医学部小論文の頻出キーワード『EBMとNBM』

EBM(Evidence based medicine)とは

近頃はビジネスなどの分野でも「エビデンス」というカタカナ語が使われるようになりましたが、”Evidence”とはとどのつまり「根拠」のことです。従って”Evidence based medicine”は「根拠に基づいた医療」と訳されています。意味合いとしては「根拠」というよりも「証拠」という言い方のほうがより正確であるとも言われています。

従来の医療では、それぞれの医師による経験に依存してきたところがあり、医療ががこれまでに蓄積してきた科学的な知見が十分に効率よく利用されることはそれほど多くありませんでした。このことに対する反省から、科学的知見の蓄積とそれによる根拠づけによって、より品質の高い医療を提供していこうというのが、EBMの基本的な考え方です。

NBM(Narrative Based Medicine)とは

“Narrative”とは「物語」のことです。つまり”Narrative Based Medicine”とは物語に基づいた医療と訳すことができます。物語の語り手となるのは患者自身です。医師は患者の語りを引き出すことに努めます。

______

**課題 1:**
EBMとNBMについての本文によると、NBMにおいて物語の語り手となるのは誰ですか。
**課題 2:**
EBMとNBMについての本文で、引用符で囲まれている英語の語句をすべて挙げてください。
**課題 3:**
EBMとNBMを扱った本文の続きを、最後の文の後から執筆してください。

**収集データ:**

______

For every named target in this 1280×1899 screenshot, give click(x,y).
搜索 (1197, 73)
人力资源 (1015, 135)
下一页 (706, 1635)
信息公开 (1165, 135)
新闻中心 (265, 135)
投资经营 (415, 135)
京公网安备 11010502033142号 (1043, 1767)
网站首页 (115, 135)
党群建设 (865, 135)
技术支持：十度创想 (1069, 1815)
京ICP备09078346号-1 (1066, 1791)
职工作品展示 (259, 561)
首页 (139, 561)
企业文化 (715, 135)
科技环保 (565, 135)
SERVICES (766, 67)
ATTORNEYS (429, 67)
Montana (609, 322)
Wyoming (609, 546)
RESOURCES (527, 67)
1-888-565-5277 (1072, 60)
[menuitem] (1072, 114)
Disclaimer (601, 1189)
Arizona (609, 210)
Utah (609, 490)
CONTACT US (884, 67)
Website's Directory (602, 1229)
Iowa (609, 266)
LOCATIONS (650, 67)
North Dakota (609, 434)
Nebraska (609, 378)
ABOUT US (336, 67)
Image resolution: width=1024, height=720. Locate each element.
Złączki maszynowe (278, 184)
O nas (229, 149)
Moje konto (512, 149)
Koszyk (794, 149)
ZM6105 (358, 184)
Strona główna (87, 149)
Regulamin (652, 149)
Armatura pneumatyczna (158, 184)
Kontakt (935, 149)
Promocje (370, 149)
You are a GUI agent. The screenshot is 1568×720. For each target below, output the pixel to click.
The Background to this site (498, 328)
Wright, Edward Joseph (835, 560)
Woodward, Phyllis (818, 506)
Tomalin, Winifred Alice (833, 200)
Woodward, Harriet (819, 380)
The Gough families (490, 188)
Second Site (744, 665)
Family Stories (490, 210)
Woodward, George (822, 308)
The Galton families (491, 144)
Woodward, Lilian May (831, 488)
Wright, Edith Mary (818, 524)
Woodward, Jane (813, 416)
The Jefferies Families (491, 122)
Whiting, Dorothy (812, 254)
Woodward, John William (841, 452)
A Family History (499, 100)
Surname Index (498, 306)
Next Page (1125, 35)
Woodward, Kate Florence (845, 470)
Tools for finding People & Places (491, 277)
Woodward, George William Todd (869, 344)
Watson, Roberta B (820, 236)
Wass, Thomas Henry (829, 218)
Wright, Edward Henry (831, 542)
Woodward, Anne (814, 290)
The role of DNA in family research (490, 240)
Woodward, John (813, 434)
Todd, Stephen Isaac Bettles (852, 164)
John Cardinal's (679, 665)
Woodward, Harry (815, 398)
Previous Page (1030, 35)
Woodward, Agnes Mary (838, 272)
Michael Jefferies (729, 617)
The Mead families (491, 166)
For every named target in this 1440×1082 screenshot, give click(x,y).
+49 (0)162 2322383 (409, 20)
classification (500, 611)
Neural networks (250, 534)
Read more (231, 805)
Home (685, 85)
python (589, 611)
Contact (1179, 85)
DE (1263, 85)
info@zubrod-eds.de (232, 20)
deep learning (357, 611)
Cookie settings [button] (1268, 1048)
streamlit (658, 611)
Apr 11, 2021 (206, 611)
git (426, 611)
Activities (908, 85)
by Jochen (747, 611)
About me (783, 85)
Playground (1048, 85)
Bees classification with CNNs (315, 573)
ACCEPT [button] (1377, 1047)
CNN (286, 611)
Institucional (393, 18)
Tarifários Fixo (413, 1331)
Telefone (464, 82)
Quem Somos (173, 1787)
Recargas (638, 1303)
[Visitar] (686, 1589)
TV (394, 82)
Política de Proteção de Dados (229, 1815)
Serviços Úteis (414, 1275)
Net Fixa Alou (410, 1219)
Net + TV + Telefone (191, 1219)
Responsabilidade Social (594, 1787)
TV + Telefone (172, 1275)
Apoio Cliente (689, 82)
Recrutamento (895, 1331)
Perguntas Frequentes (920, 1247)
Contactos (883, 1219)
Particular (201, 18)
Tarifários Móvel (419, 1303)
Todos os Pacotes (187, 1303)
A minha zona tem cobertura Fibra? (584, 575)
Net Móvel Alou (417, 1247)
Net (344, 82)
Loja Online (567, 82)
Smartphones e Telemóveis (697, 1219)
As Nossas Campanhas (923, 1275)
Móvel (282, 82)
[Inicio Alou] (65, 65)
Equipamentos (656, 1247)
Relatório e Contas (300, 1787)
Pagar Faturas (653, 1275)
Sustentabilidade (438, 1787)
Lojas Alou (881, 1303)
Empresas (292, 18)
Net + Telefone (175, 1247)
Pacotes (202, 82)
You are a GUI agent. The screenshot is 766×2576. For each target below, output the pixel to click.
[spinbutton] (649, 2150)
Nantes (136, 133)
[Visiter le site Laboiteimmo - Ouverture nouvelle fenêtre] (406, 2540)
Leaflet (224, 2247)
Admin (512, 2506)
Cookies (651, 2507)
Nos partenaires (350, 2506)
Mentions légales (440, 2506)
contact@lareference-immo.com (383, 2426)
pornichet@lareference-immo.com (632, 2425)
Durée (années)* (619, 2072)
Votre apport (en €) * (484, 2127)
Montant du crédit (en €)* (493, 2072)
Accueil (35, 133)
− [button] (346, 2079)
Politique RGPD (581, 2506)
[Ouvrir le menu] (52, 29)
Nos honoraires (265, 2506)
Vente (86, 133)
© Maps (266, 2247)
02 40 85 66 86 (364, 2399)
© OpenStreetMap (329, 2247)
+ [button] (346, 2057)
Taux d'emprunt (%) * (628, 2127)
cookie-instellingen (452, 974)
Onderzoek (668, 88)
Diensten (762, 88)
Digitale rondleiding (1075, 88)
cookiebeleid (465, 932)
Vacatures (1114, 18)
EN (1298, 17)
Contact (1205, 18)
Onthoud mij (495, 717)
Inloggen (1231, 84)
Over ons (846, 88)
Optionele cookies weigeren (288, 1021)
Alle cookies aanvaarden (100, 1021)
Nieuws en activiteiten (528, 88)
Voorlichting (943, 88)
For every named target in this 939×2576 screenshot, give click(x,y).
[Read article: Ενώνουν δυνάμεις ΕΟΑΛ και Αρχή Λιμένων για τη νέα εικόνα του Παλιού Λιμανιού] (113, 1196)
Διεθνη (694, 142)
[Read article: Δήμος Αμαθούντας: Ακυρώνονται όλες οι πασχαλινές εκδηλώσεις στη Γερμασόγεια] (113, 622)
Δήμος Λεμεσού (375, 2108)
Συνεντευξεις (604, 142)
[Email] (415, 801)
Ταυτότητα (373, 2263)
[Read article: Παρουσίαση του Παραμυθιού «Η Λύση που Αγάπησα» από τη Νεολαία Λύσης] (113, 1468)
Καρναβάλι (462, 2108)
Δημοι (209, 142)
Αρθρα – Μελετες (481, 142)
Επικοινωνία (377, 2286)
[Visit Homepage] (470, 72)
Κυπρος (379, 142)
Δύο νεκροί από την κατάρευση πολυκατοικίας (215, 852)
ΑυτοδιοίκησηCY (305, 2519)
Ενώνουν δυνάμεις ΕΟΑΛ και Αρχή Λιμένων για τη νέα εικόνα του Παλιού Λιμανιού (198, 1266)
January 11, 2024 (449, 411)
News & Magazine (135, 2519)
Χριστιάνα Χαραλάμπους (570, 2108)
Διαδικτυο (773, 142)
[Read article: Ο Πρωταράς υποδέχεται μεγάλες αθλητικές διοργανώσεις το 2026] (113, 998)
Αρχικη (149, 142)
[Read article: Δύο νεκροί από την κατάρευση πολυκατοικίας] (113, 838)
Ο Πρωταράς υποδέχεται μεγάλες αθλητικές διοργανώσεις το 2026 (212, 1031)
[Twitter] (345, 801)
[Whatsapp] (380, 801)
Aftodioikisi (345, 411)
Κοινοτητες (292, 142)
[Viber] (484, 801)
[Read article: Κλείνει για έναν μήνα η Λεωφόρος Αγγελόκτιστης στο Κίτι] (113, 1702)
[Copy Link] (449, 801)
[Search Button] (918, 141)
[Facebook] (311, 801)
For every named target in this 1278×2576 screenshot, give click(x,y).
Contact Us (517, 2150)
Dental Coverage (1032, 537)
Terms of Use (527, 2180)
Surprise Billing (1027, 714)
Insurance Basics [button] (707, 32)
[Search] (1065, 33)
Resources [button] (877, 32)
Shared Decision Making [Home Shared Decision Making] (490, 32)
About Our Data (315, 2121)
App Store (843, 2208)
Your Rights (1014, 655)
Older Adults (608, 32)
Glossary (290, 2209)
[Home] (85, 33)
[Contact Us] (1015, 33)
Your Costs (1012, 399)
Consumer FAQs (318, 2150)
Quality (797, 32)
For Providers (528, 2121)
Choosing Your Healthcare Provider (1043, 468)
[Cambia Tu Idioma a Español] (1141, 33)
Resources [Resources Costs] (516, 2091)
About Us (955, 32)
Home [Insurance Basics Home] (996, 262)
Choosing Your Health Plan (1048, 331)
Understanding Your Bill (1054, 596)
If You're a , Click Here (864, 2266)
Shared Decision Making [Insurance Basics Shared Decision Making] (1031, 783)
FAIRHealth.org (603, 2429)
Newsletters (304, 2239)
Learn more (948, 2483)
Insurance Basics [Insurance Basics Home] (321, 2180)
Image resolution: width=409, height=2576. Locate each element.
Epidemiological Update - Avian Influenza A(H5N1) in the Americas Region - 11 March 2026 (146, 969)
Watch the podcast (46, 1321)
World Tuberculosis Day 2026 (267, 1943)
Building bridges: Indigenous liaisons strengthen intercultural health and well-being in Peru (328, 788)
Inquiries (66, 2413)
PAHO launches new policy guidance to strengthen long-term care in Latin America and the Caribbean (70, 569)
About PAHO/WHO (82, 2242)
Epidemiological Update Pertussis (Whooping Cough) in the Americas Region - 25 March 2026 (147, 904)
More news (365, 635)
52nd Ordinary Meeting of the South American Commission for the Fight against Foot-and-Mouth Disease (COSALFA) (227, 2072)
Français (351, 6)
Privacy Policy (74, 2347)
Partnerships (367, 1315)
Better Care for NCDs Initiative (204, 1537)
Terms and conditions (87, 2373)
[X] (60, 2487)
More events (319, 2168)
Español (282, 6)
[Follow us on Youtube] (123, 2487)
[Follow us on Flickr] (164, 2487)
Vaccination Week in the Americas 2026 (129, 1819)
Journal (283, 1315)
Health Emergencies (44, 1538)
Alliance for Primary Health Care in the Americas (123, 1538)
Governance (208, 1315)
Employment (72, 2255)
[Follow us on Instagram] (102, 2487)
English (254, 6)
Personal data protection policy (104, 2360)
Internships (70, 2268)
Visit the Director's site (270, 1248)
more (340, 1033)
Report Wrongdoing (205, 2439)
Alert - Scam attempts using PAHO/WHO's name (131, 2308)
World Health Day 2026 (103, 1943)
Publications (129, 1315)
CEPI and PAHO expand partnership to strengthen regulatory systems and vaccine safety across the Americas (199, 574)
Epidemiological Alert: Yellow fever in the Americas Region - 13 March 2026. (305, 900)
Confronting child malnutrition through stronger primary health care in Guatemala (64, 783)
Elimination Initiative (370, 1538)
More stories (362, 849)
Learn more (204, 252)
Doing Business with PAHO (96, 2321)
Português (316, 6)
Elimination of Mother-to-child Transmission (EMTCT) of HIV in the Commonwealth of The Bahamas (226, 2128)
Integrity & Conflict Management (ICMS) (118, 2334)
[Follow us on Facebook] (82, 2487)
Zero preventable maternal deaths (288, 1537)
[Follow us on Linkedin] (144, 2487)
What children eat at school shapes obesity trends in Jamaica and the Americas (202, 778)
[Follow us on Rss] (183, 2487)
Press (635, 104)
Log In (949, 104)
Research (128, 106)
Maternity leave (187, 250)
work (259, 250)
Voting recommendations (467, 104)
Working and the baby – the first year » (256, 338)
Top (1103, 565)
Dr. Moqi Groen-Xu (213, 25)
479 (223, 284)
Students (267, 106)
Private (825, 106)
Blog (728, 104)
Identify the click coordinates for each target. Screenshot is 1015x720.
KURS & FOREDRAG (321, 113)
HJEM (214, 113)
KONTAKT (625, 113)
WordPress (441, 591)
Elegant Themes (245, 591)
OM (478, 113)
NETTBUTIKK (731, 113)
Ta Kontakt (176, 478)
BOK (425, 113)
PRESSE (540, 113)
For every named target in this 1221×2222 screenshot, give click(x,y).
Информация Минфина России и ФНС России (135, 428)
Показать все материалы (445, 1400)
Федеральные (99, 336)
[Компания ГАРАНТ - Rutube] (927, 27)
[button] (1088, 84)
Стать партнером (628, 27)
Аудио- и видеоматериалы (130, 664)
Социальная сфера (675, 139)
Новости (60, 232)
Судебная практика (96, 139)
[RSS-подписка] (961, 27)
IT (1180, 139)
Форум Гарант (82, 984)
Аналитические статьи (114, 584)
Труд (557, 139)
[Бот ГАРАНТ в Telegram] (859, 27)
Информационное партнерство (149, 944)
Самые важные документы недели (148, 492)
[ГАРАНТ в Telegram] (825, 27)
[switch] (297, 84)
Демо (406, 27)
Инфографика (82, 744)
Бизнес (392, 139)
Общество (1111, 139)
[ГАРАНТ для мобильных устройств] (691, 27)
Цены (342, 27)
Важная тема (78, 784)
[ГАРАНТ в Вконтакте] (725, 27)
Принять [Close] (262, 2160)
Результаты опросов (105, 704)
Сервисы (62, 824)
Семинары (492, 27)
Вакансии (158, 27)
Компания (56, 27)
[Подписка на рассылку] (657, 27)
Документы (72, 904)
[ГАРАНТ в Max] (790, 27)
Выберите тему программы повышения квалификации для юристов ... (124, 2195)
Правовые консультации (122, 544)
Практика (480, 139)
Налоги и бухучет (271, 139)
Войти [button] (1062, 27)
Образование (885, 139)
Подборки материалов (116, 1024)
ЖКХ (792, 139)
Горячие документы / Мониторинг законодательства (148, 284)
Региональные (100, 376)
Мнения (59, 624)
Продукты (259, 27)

______

**解答 1:**
患者自身です。

**解答 2:**
Evidence、Evidence based medicine、Narrative、Narrative Based Medicine

**解答 3:**
NBMは、患者が語る「なぜ病気になったのか」、「どのような症状なのか」、「病気についてどう感じているか」といったストーリーを基に、患者が抱える問題をあらゆる面から把握したうえで、治療方法を考えて行きます。患者と医療従事者が対話を通じて良い関係を築いて行き、双方の満足が行く治療を行うことが目的となっています。

NBMの考え方は、従来の医療がEBMを重視してきた結果、良い医療を行なっても、患者の満足度が上がらず、医療従事者もやりがいや達成感を感じづらかったというジレンマを解消させるものです。